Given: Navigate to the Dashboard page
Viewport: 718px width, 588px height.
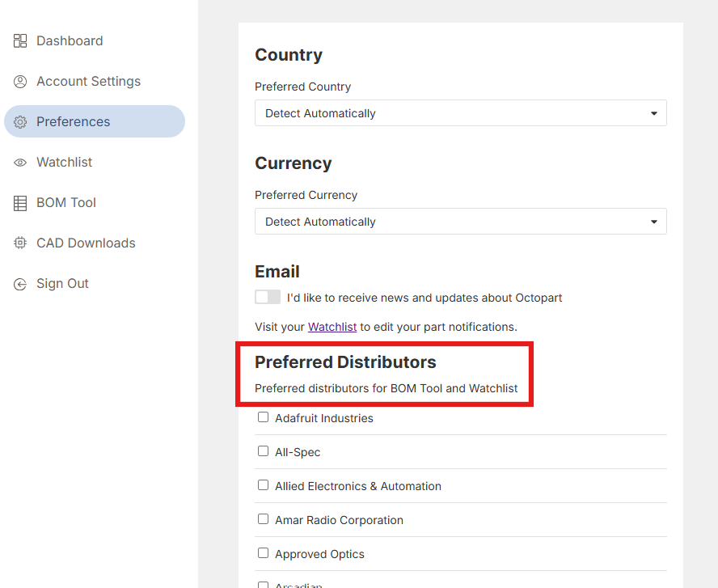Looking at the screenshot, I should [x=70, y=40].
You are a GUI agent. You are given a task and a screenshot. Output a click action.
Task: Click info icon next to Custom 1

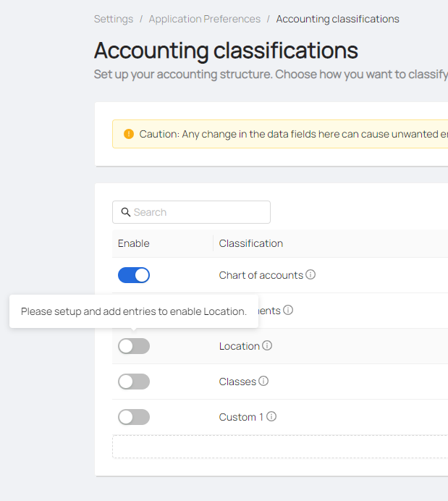pos(271,417)
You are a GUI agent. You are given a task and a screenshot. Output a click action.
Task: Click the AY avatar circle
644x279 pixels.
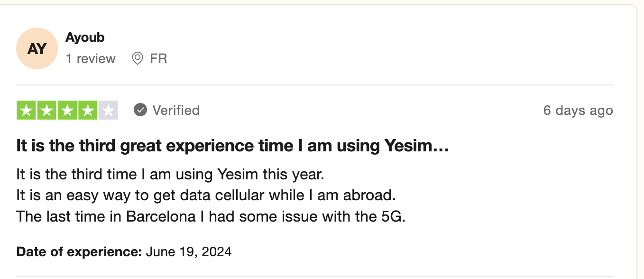[37, 48]
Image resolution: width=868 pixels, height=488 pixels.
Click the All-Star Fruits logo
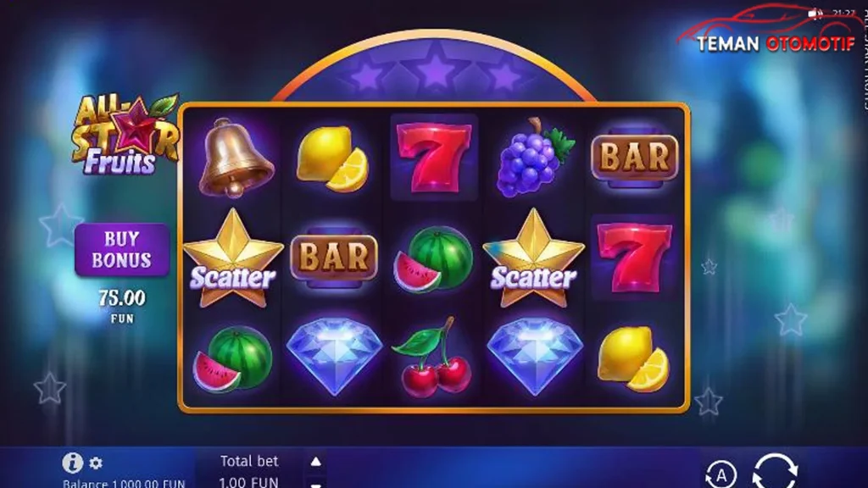tap(125, 135)
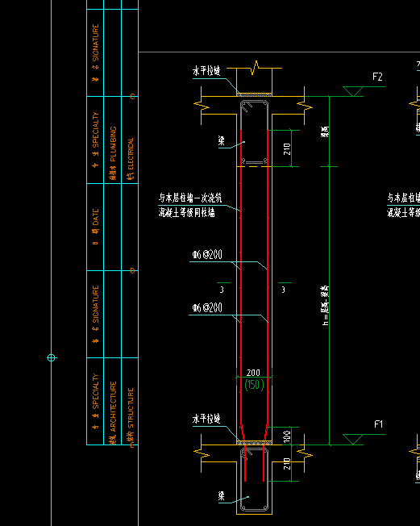Select the h=层高-梁高 vertical dimension text
420x526 pixels.
(x=325, y=306)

(Problem statement):
A faithful copy of the entries above is needed, one that contains no images.

(Problem solution):
Given: Navigate to the Dashboard page
Viewport: 718px width, 588px height.
Looking at the screenshot, I should [x=70, y=40].
You are a GUI agent. You are given a task and a screenshot. Output a click action.
Task: Click info icon next to Custom 1

pos(271,417)
You are a GUI agent. You are given a task and a screenshot. Output a click action.
Task: Click the AY avatar circle
644x279 pixels.
[37, 48]
Image resolution: width=868 pixels, height=488 pixels.
Click the All-Star Fruits logo
tap(125, 135)
Select the h=层高-梁高 vertical dimension text
420x526 pixels.
(x=325, y=306)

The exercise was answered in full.